When economists say appreciate, refers to those who raised inflation, and these are the prices of food, drinks, fuel, energy. If they are not bigger, they will certainly not be smaller.

The fact that Inflation in Montenegro is higher than in the euro area, which has not been the case so far. Prices are on average by 11,7 percent higher in May 2022 compared to the same month last year while in the same period in the euro area increased by an average of 8,1 percent.

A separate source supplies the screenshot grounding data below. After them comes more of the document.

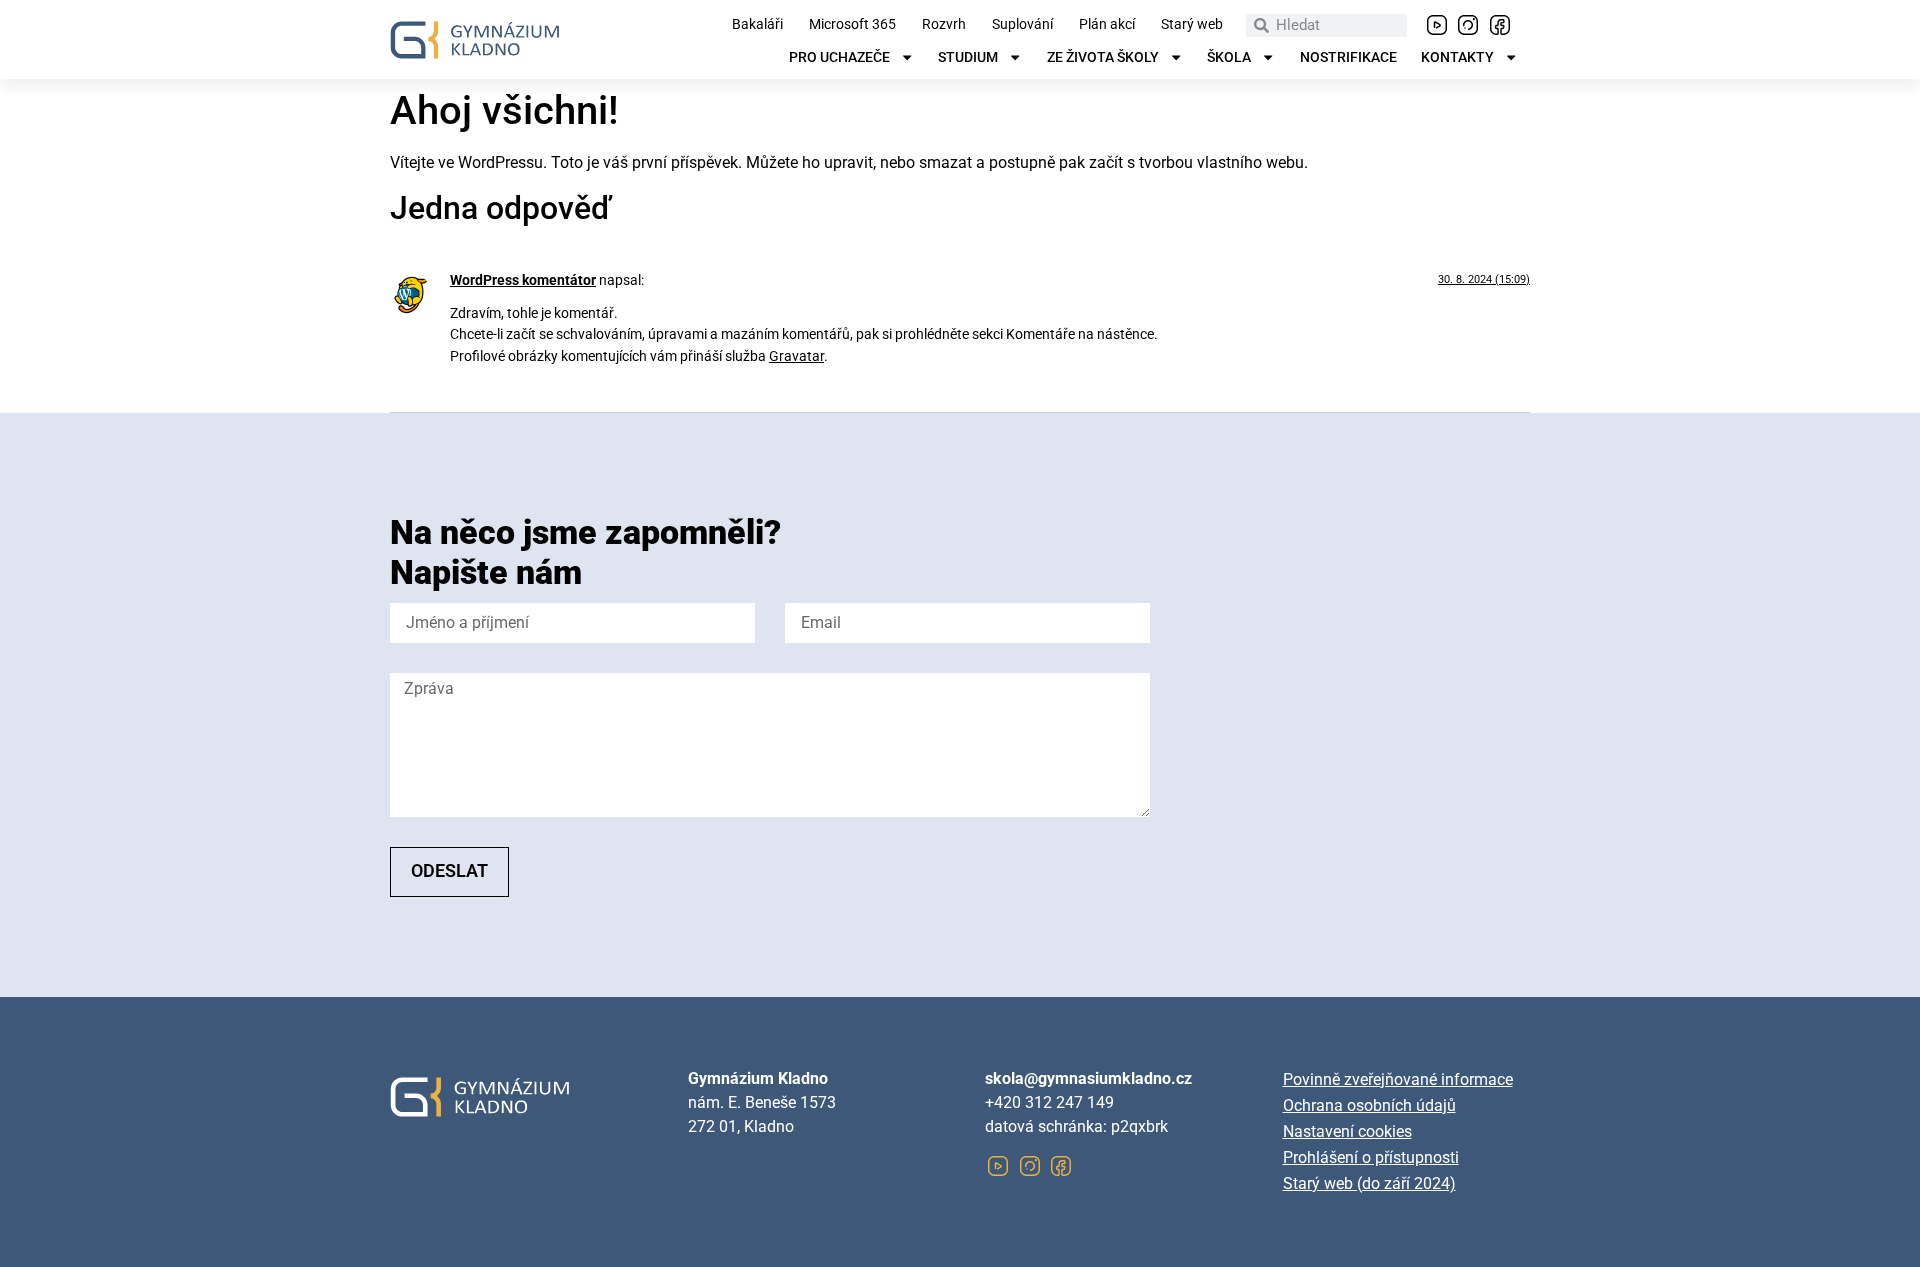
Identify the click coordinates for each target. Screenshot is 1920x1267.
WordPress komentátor (523, 280)
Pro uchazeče (839, 58)
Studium (968, 58)
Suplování (1022, 25)
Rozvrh (944, 25)
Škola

Therefore, inflation in Montenegro not only is it "imported" as is often explained, that is, not only is it a product of the pandemic and the war in Ukraine, but one part is of an internal character.

- Fuel prices will not decrease during the summer months, said Jovan Djuraskovic, vice dean of the Faculty of Economics in Podgorica.

In the coming months due tourism and rising demand we can not expect a drop in prices, explains the vice dean, adding that this could happen in the fall, with a simultaneous reaction from two foreign markets - an increase in supply and a decline in demand.

In April 2022, food prices were on average 25,3 percent higher than in the pre-pandemic period, while in the eurozone this increase was 10,4 percent. Soft drink prices are higher by 12, while in the EU this increase is 7,7 percent.

- We can partially influence the prices of the food industry, but not that there will be no products. That is why, - Ѓuraшkovi смета believes, - an effective policy is needed that would give much better results than the uniform measures that Montenegro has at the moment.

He adds that the economic cycle is unpredictable and that for two years now we have been in a period of high uncertainty when investments and redemption are delayed, which is again bad for the economy.

-This is very similar to stagflation, a term that entered the economic literature in the 1970s and denotes simultaneous rise in prices, falling unemployment and stagnation of production. "We have such a situation now, and it is especially problematic for the countries with lower income levels because we do not have a good anti-crisis maneuver," he explained.